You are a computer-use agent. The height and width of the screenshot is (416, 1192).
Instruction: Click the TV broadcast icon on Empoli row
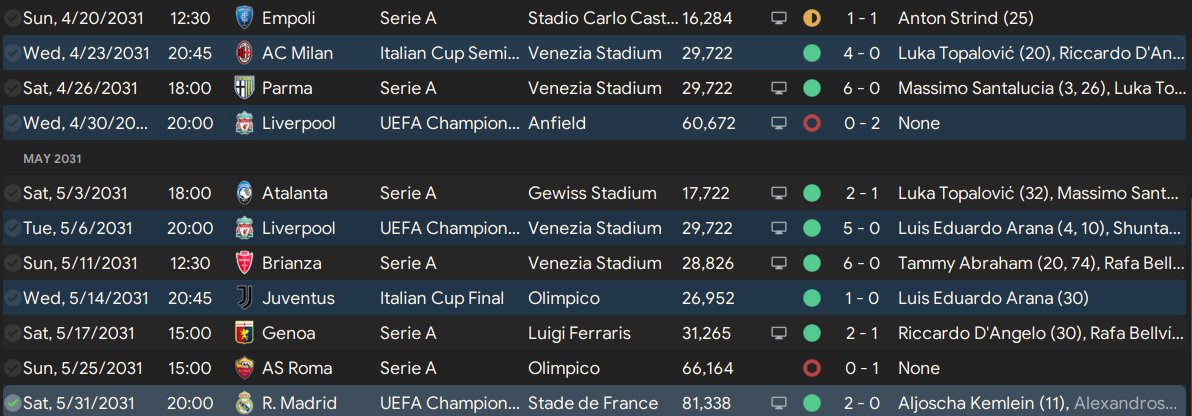point(779,18)
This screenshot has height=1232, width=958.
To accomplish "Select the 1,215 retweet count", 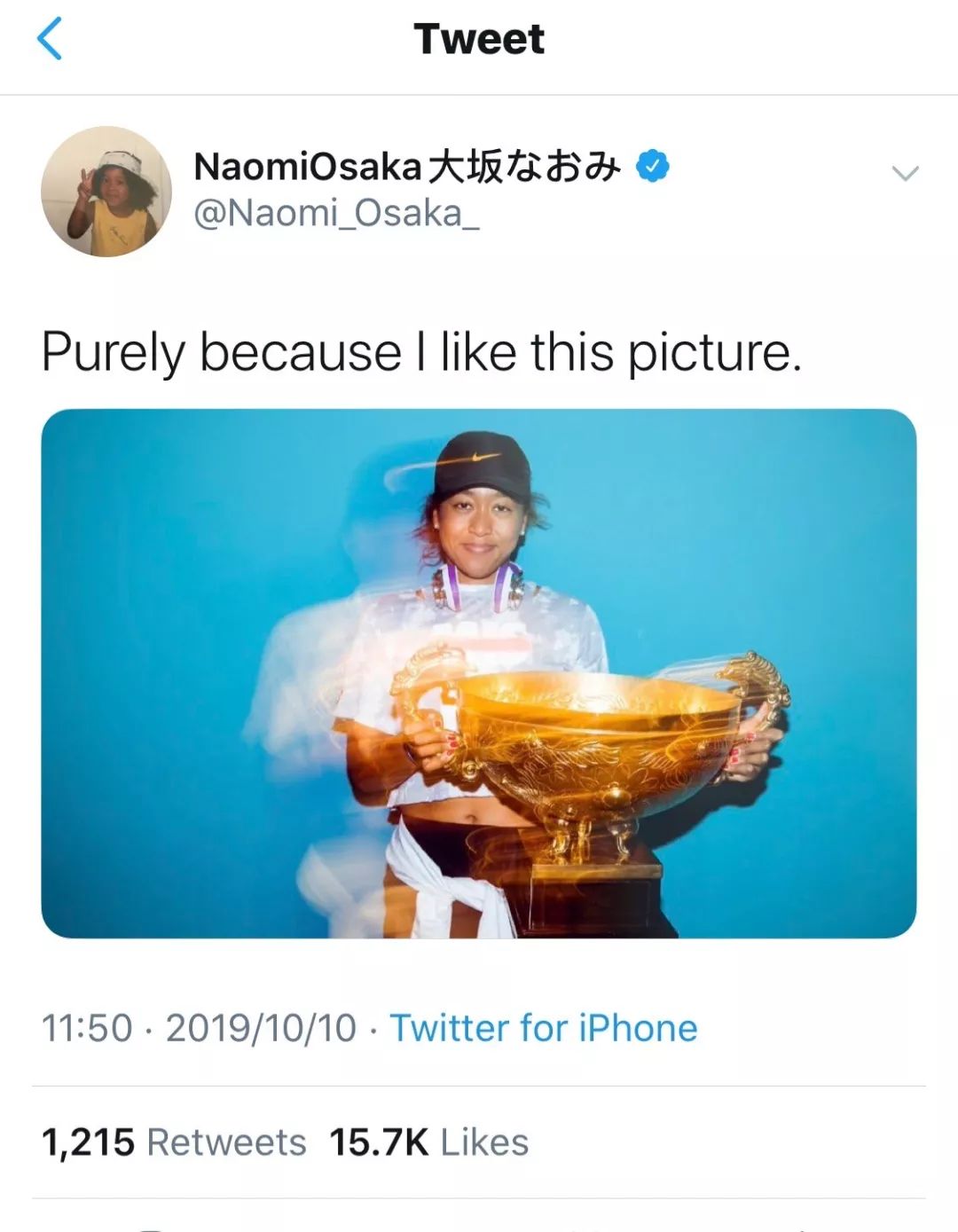I will pyautogui.click(x=88, y=1143).
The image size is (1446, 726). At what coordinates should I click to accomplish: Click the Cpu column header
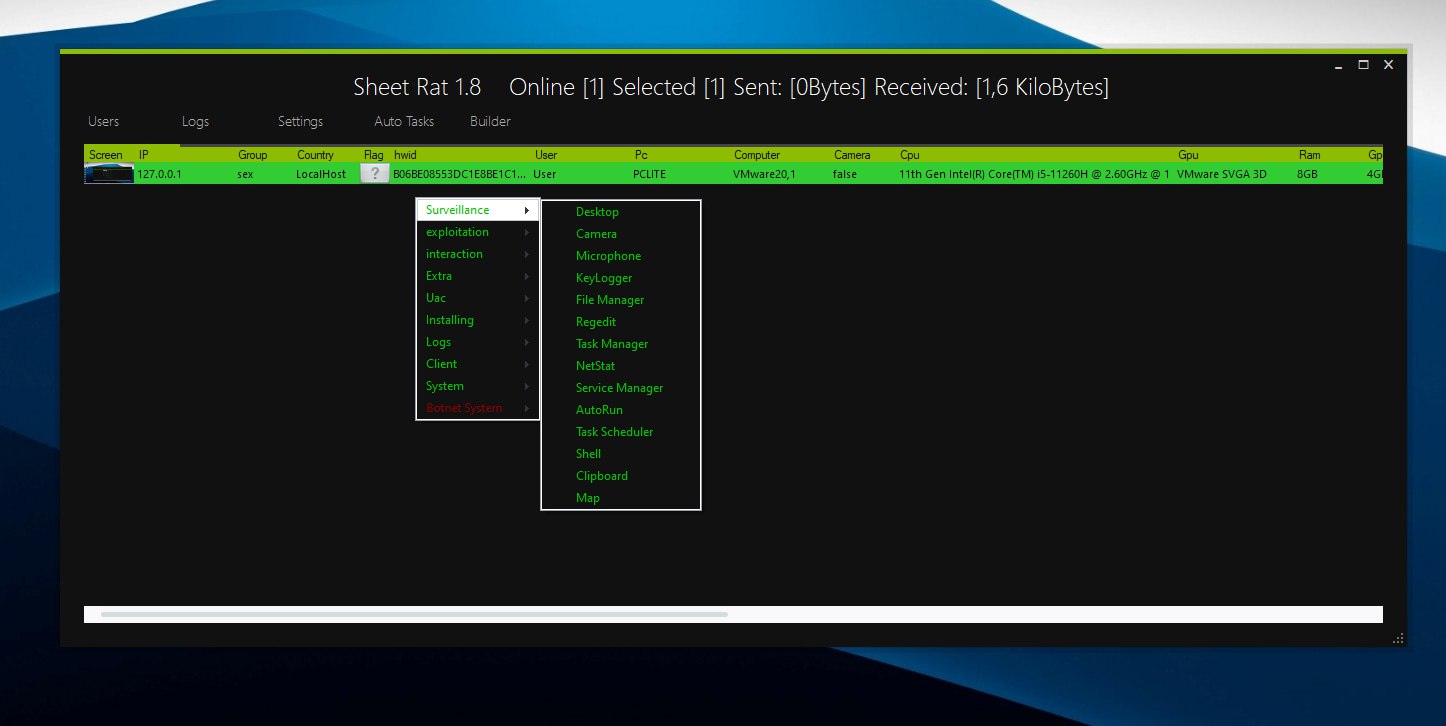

......

* JOB: Locate each line in the rows above that contains the word "width", and copy those lines in full.

* CORRECT OUTPUT:
You are a computer-use agent. The height and width of the screenshot is (416, 1192).
This screenshot has height=1232, width=958.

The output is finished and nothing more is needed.